Energy metabolism is regulated by SIRT3, no research has been done on the connection between lipid metabolism in the oral fat test and SIRT3 polymorphism. Thus, we conducted a case-control study to investigate the connection between postprandial lipid and SIRT3 polymorphism.

PATIENTS AND METHODS

402 non-obese Chinese subjects were enrolled and their postprandial lipid response to oral fat tolerance test (OFTT) was observed to understand the relationship between rs11246020 gene and postprandial triglyceride metabolism.

RESULTS

In a binary logic regression model, a protective effect of the T allele of the rs11246020 SIRT3 for postprandial hypertriglyceridemia was shown (OR=0.417, 95% CI = 0.219-0.794, p=0.008).

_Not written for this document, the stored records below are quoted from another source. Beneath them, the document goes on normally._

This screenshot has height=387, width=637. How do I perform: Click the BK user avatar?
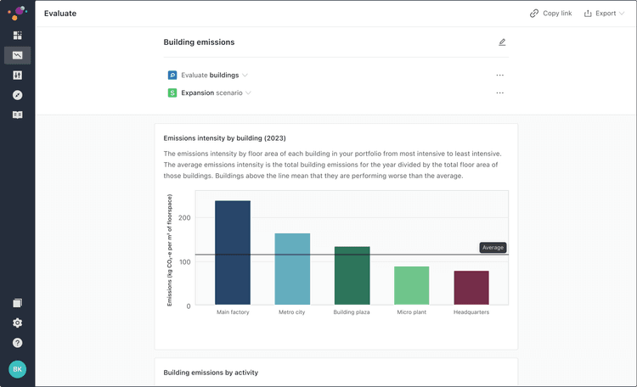click(17, 369)
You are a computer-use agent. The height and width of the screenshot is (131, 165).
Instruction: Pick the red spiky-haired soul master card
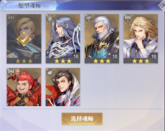[x=24, y=87]
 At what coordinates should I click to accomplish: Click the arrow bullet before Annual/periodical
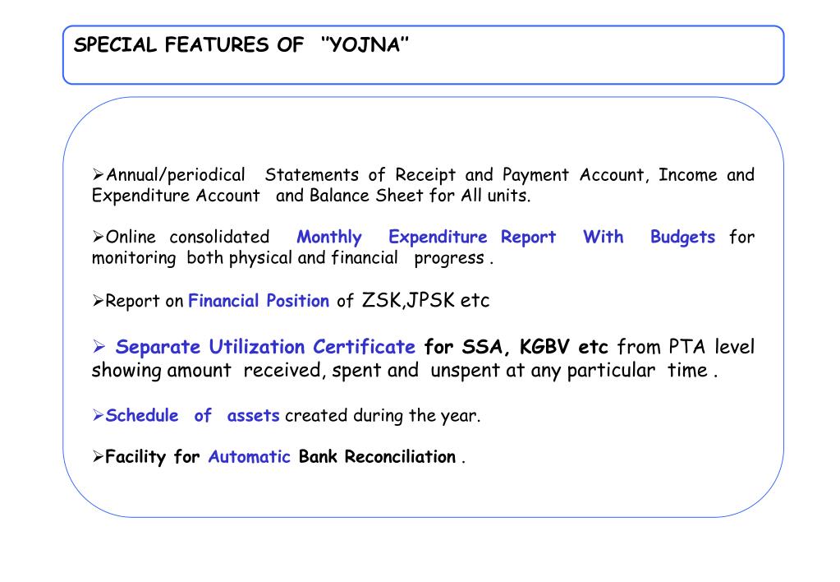(x=98, y=175)
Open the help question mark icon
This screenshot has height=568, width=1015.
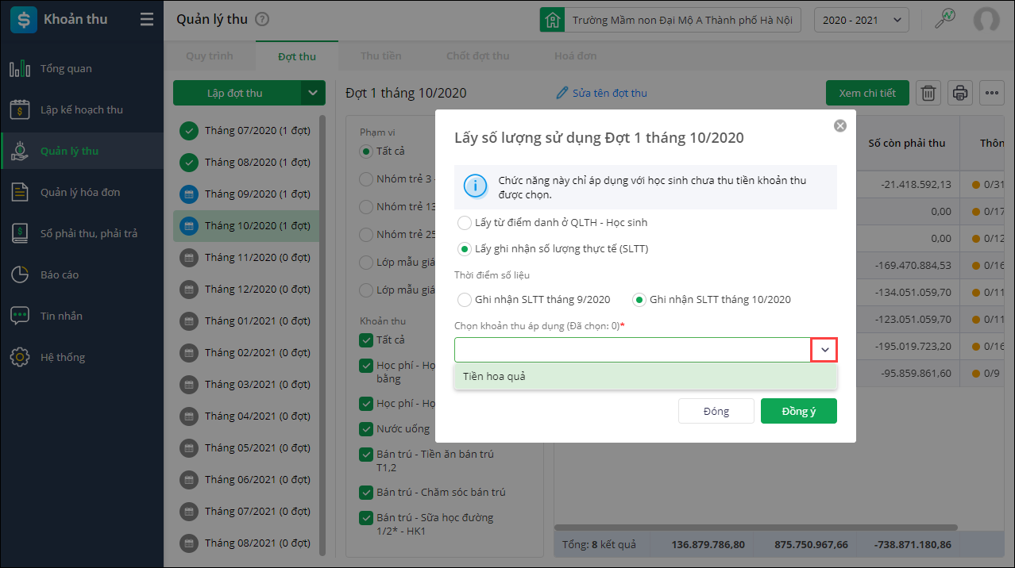click(263, 20)
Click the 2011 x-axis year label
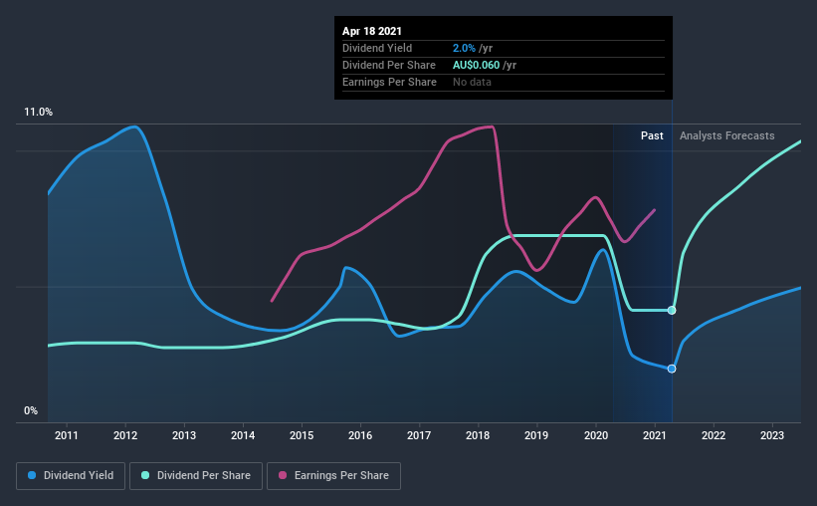Screen dimensions: 817x506 tap(66, 435)
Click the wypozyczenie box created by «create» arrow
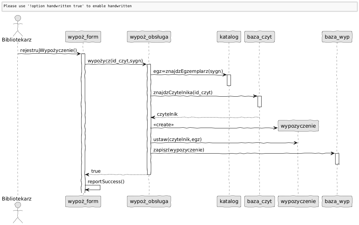The image size is (359, 225). (x=298, y=127)
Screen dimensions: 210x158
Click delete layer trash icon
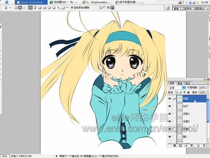204,145
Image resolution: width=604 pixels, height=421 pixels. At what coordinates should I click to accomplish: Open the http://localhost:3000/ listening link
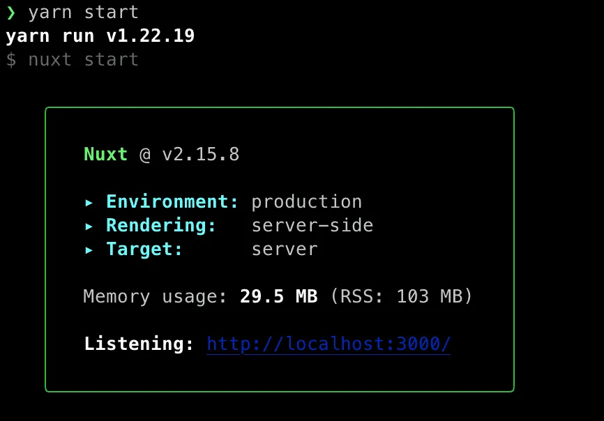click(x=329, y=344)
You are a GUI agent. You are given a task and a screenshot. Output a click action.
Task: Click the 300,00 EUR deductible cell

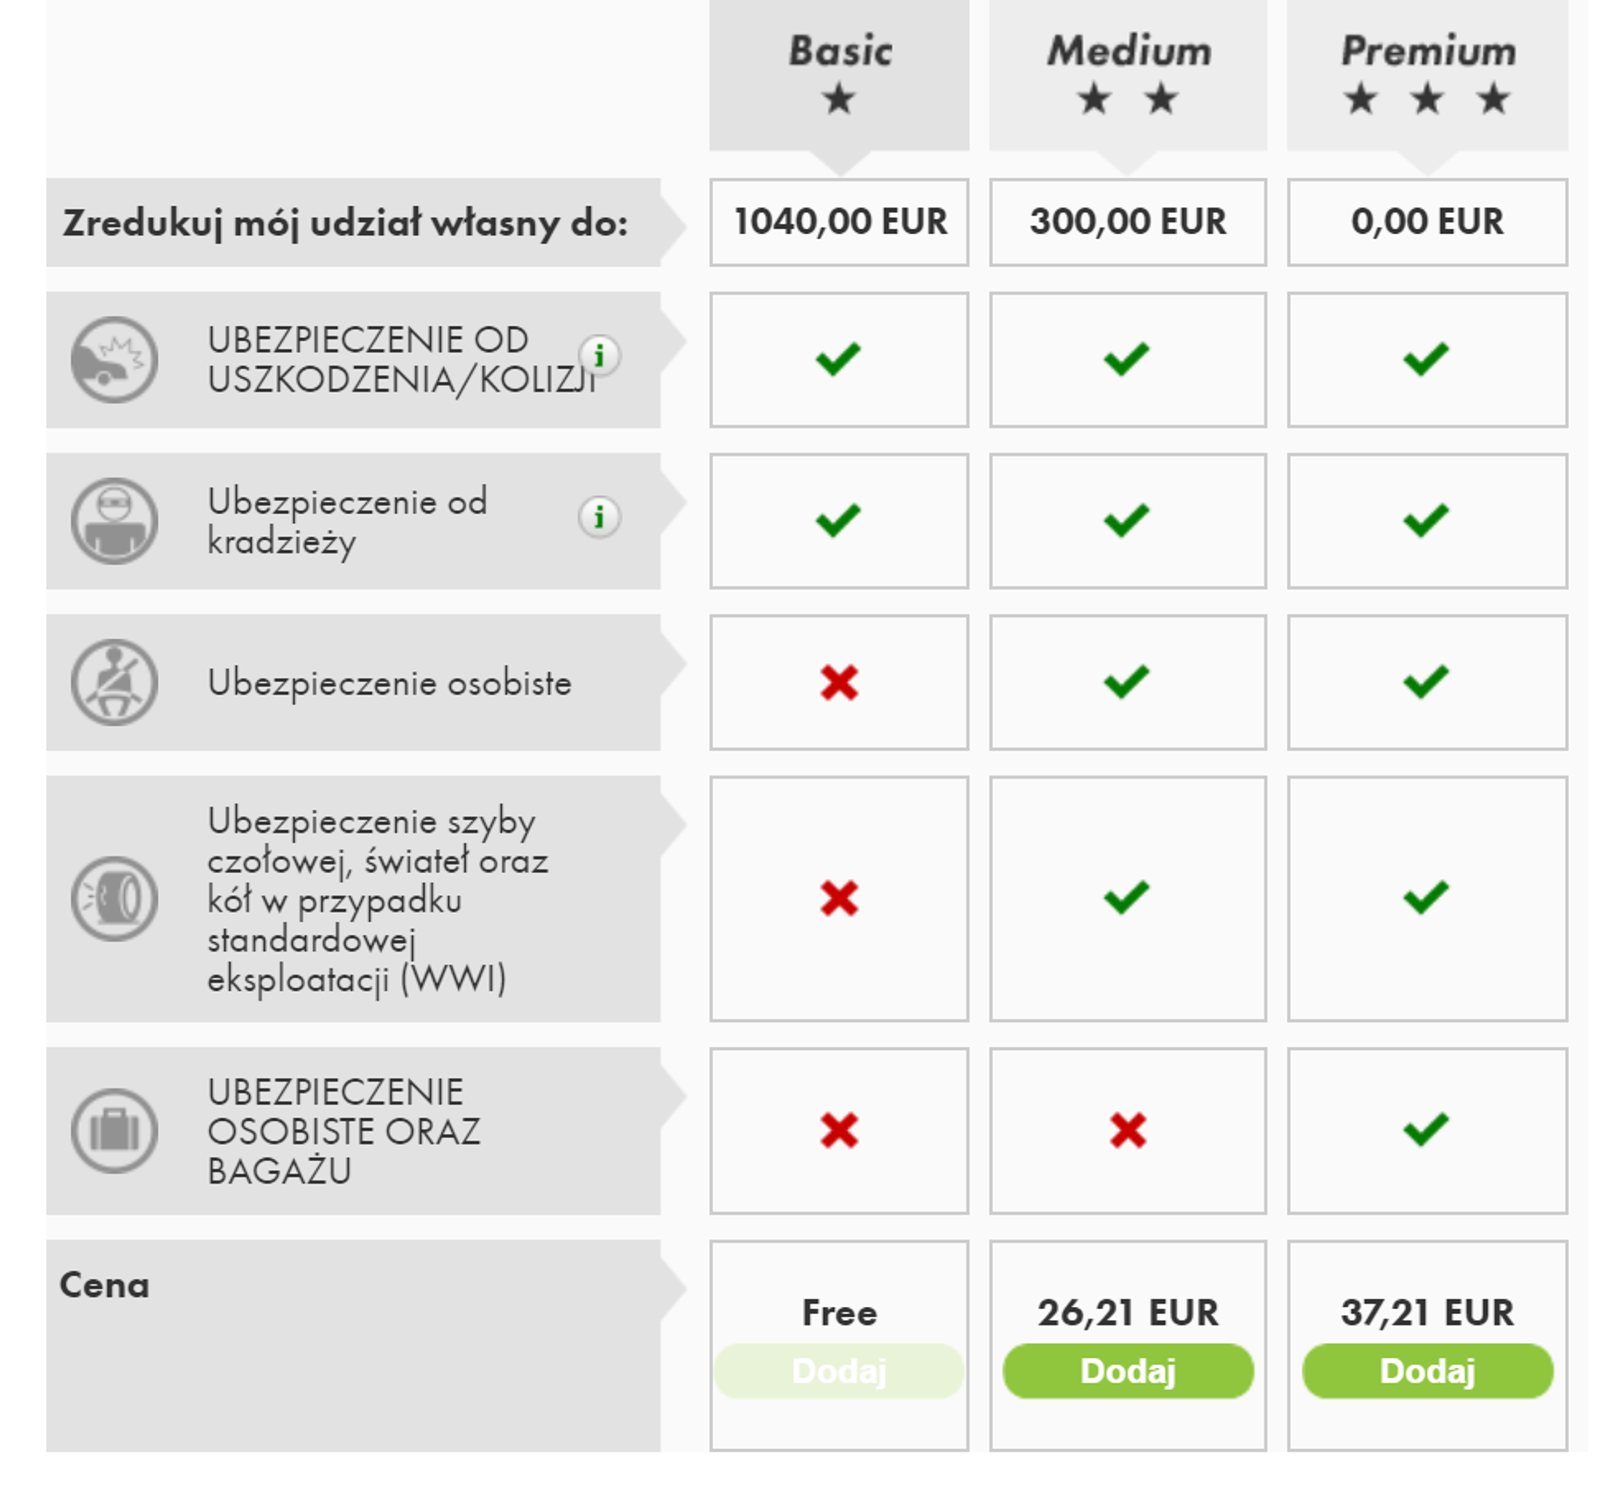[1128, 222]
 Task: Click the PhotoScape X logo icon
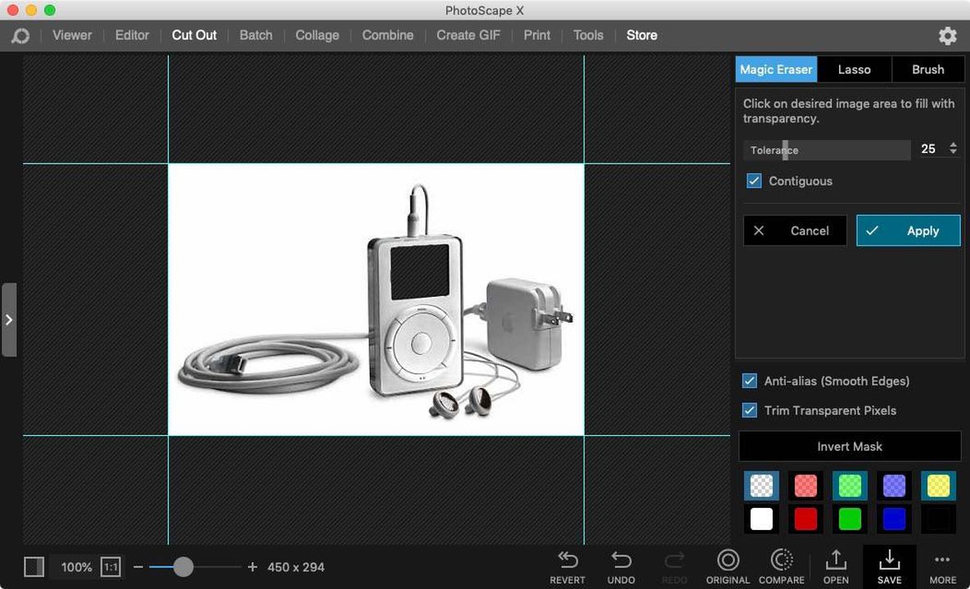pos(20,35)
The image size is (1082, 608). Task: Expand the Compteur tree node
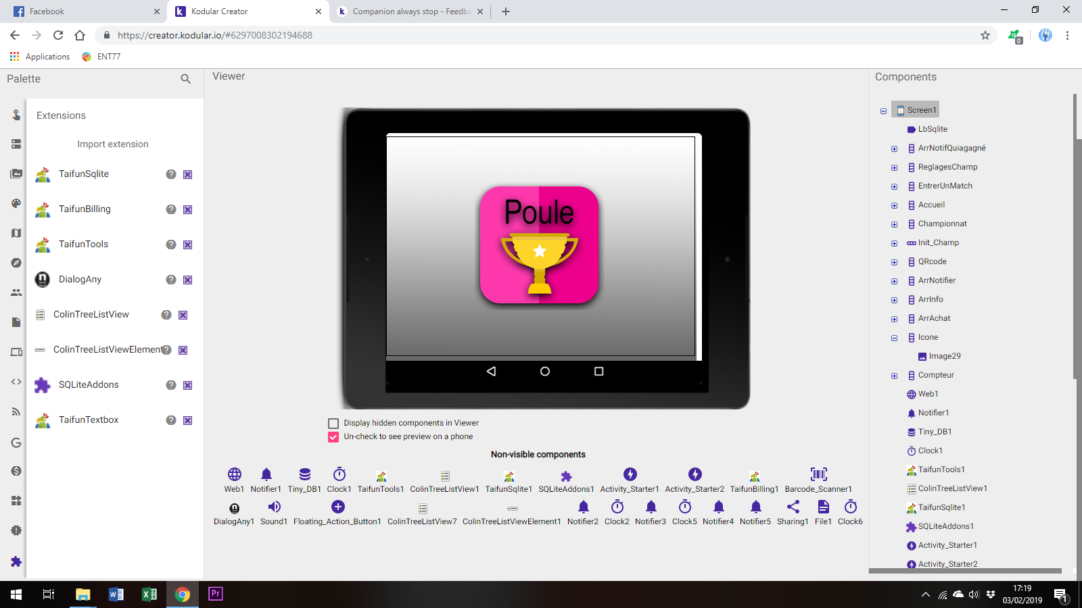pyautogui.click(x=894, y=376)
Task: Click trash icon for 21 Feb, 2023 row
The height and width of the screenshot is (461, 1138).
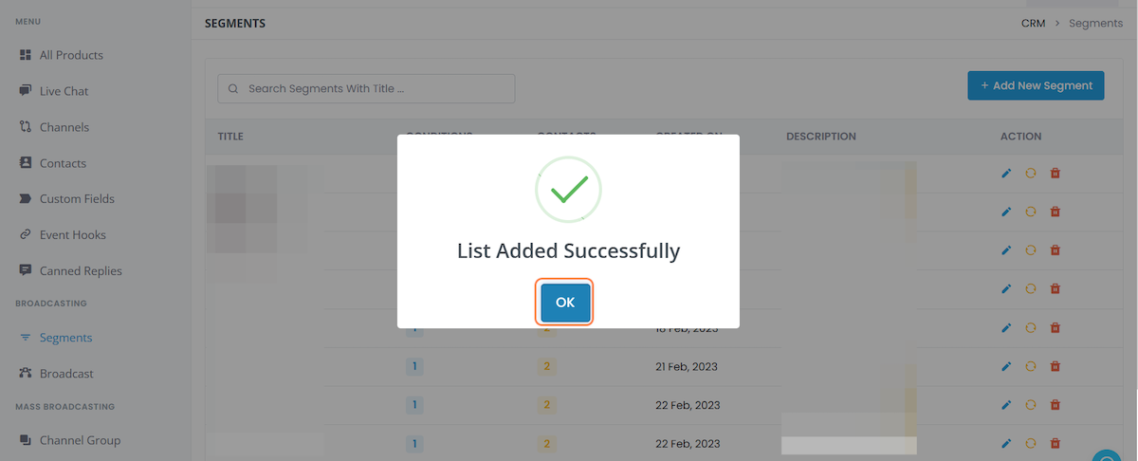Action: (1055, 366)
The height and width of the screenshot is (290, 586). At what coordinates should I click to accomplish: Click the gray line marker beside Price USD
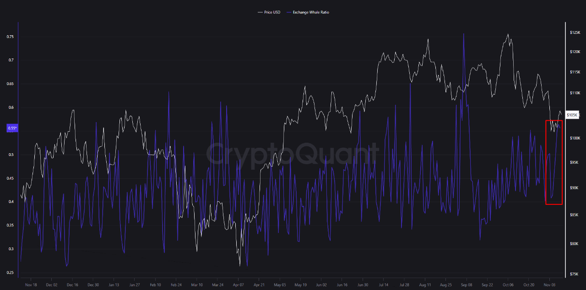click(x=259, y=12)
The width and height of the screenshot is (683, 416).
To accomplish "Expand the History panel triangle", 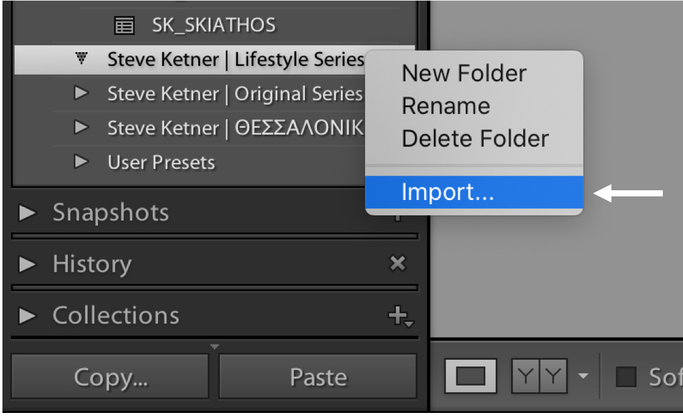I will [28, 264].
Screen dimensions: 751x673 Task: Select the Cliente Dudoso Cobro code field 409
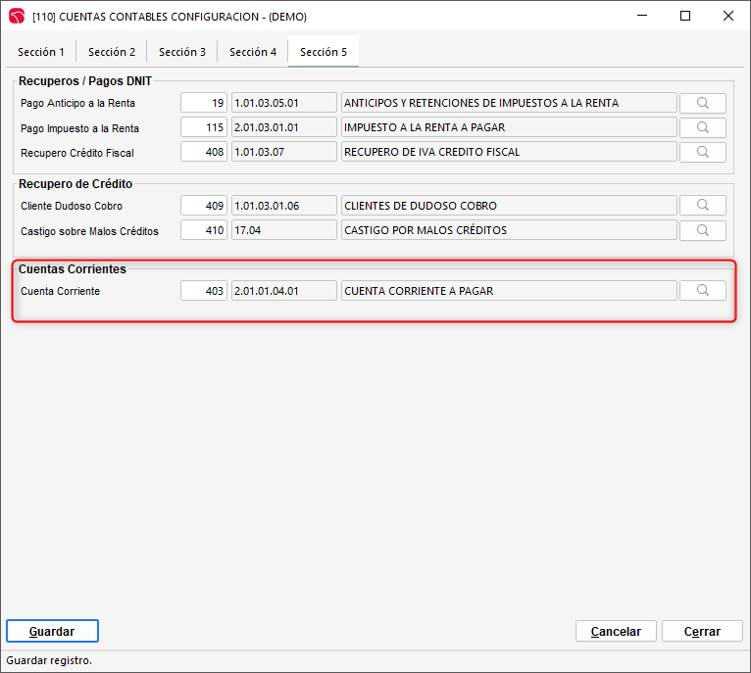(x=204, y=206)
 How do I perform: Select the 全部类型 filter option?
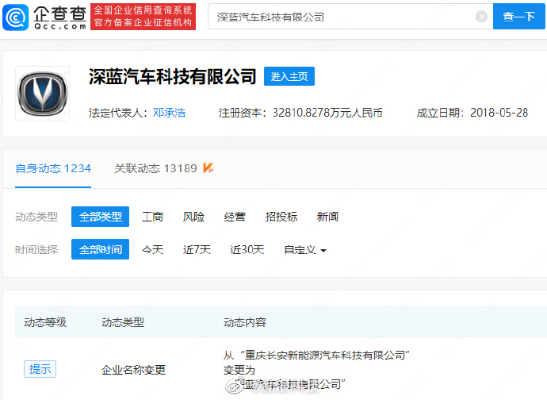coord(100,217)
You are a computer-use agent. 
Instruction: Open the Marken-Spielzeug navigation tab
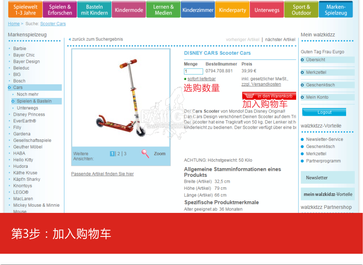point(336,10)
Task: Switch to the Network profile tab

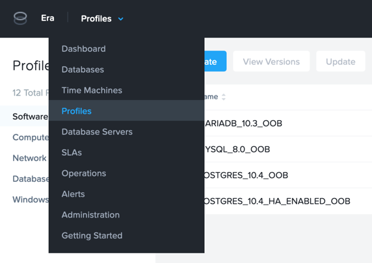Action: pos(29,158)
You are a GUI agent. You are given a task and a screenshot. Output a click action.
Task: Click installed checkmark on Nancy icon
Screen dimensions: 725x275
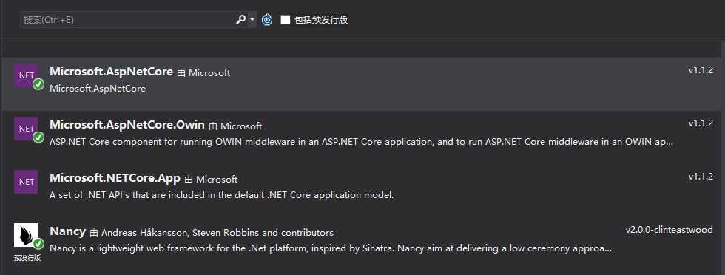click(x=38, y=244)
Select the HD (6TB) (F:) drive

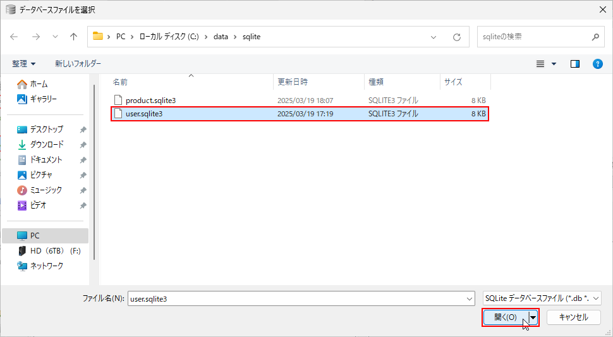(55, 250)
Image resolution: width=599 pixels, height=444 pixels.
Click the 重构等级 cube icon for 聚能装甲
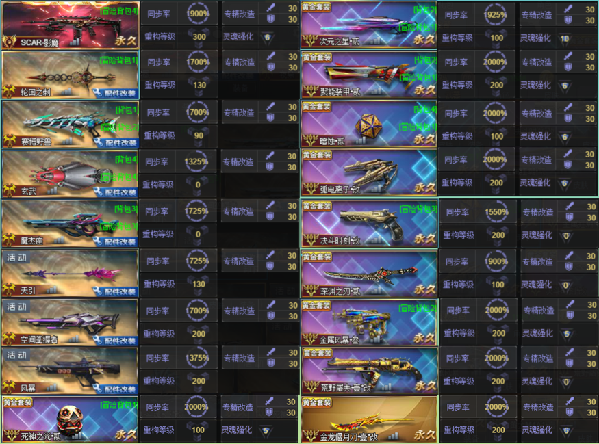point(496,85)
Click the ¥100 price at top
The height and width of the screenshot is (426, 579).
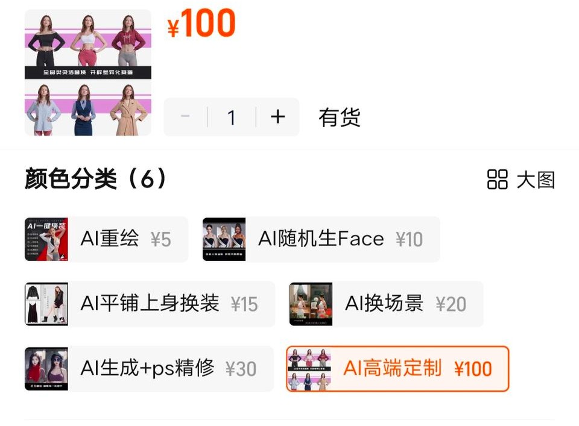201,23
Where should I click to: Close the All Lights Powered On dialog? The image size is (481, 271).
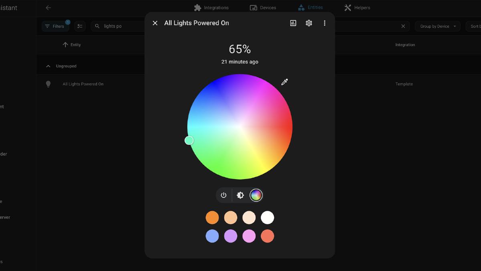(155, 23)
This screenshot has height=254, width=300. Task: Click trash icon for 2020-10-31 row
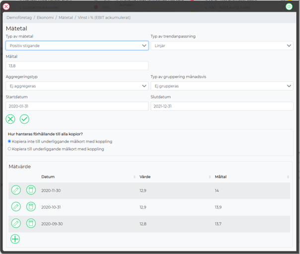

Compared to the CC genotype, individuals with the TT+CT variant of the rs11246020 SIRT3 gene demonstrated significantly lower levels of homeostasis model assessment of insulin resistance (HOMA-IR) (p=0.04), postprandial plasma glucose (PPG) (p=0.037), fasting plasma glucose (FPG) (p=0.02), and 4-hour triglyceridemia (Tg) (p=0.032).

CONCLUSION

The C allele of rs11246020 SIRT3 gene may be a risk factor to increased possibility of postprandial triglyceridemia after an oral fat test, which involved in the mechanism of glucose and insulin metabolism.